È una scelta che avvicina il progetto alla logica dei pieghevoli più diffusi sul mercato, dove il schermo esterno è ormai considerato quasi indispensabile. Sui precedenti Mate XT questa comodità mancava del tutto, e non erano pochi gli utenti a farlo notare. Se il brevetto rispecchierà davvero il prodotto finale, Huawei avrebbe ascoltato una delle critiche più ricorrenti.
Resta il fatto che si parla comunque di un documento tecnico, non di un annuncio ufficiale. I brevetti servono spesso a proteggere idee che poi possono cambiare strada o restare nei cassetti. Quello che emerge, però, è un quadro coerente: un meccanismo di piegatura ripensato e una maggiore attenzione all’uso pratico del dispositivo anche quando è ripiegato. Due modifiche che, messe insieme, delineano un Mate XT 2 meno estremo nella forma ma probabilmente più funzionale nel quotidiano.
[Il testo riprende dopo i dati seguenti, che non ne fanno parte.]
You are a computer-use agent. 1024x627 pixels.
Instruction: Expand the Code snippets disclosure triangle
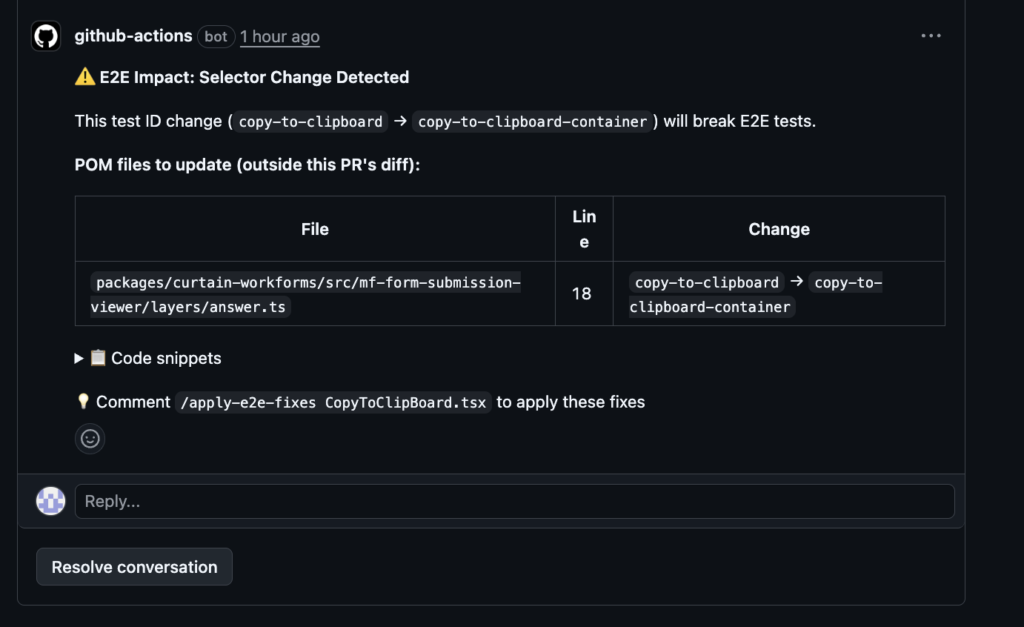click(x=80, y=358)
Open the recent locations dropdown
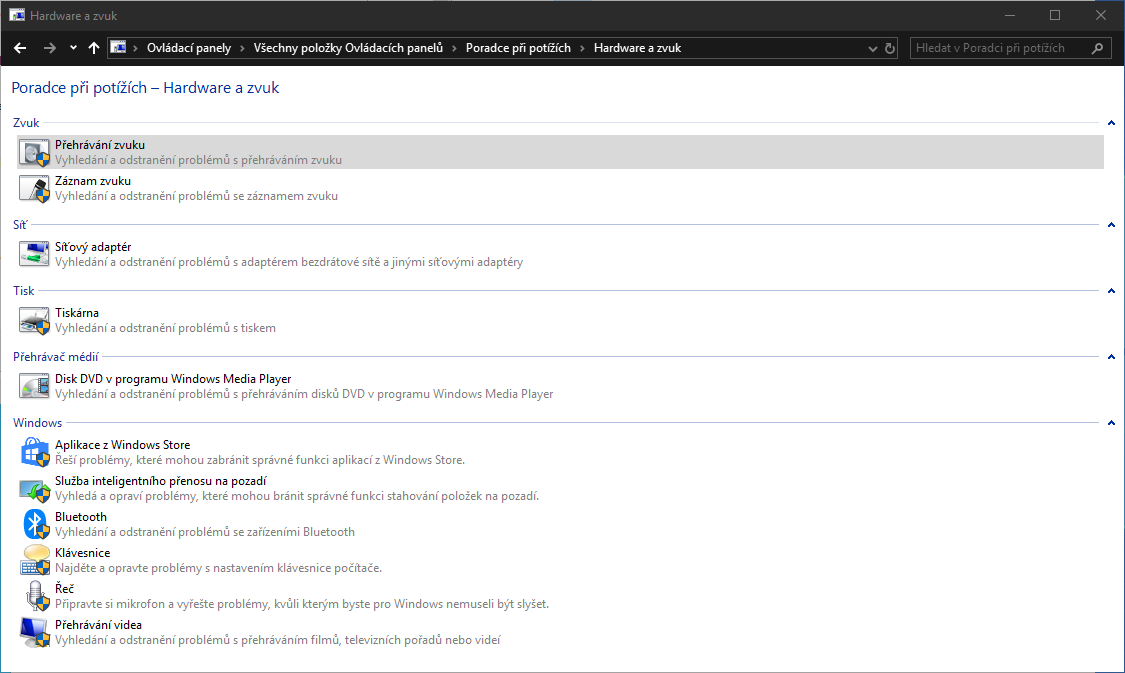Image resolution: width=1125 pixels, height=673 pixels. tap(73, 48)
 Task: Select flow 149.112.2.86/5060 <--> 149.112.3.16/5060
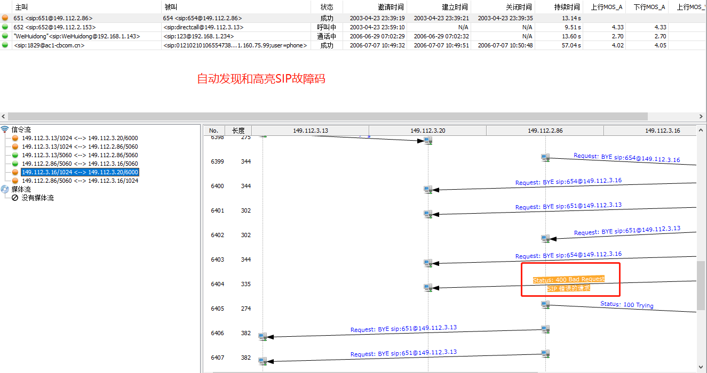coord(80,164)
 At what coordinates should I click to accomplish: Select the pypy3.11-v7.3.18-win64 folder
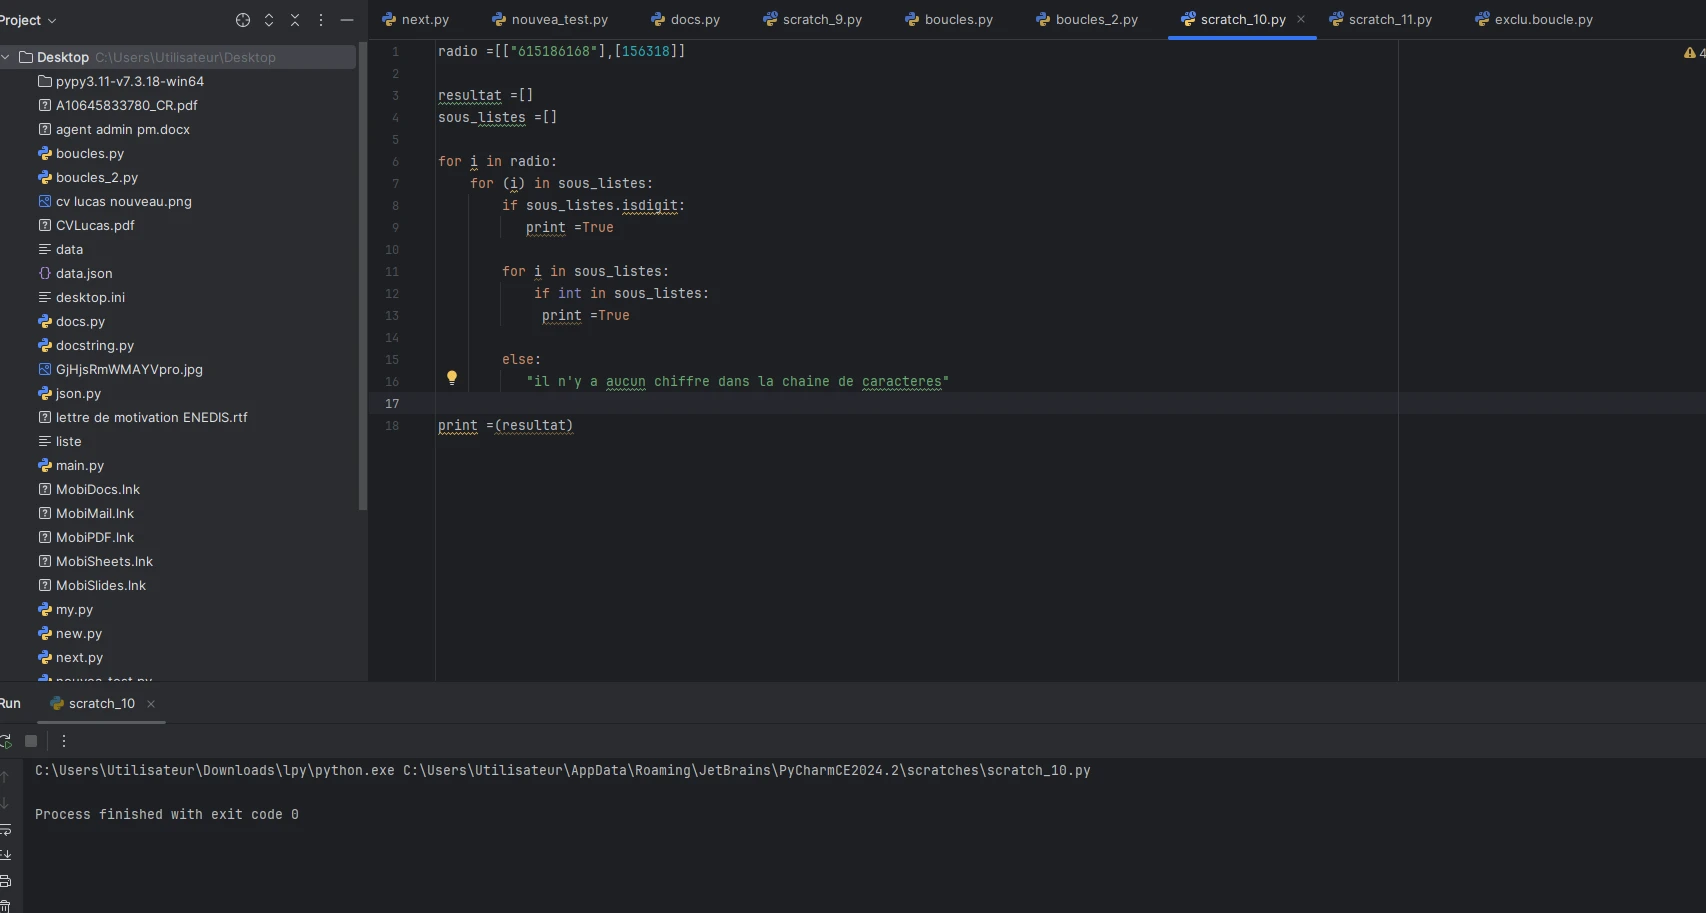click(x=129, y=81)
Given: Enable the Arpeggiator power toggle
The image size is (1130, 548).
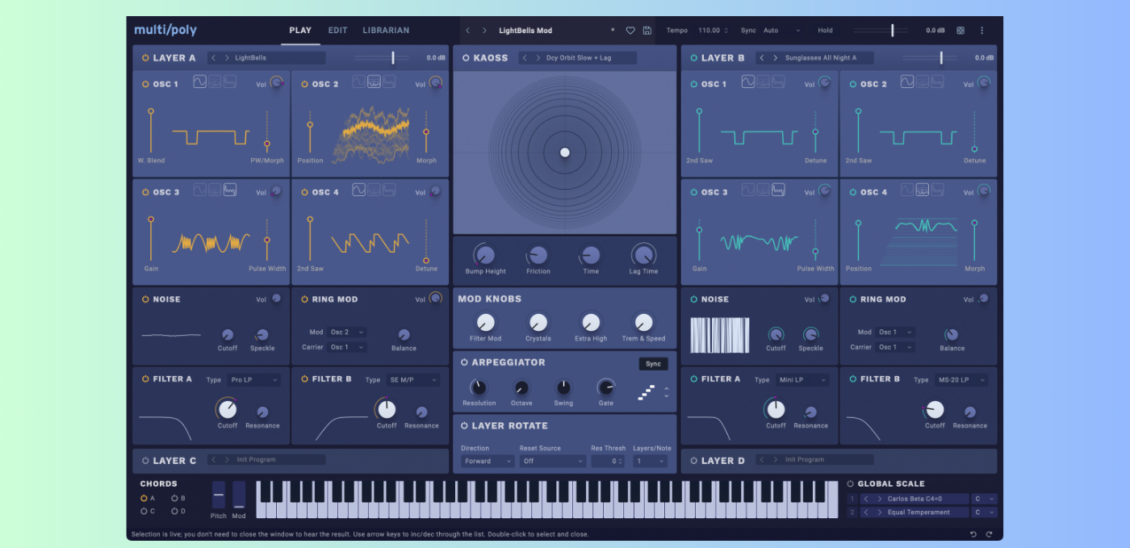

Per ora i dettagli su specifiche tecniche, tempistiche di lancio e prezzi restano avvolti nel silenzio. Le informazioni disponibili si limitano al design e al sistema di chiusura, che comunque bastano a far capire in quale direzione stia lavorando l’azienda per il futuro della sua linea di pieghevoli più sperimentale.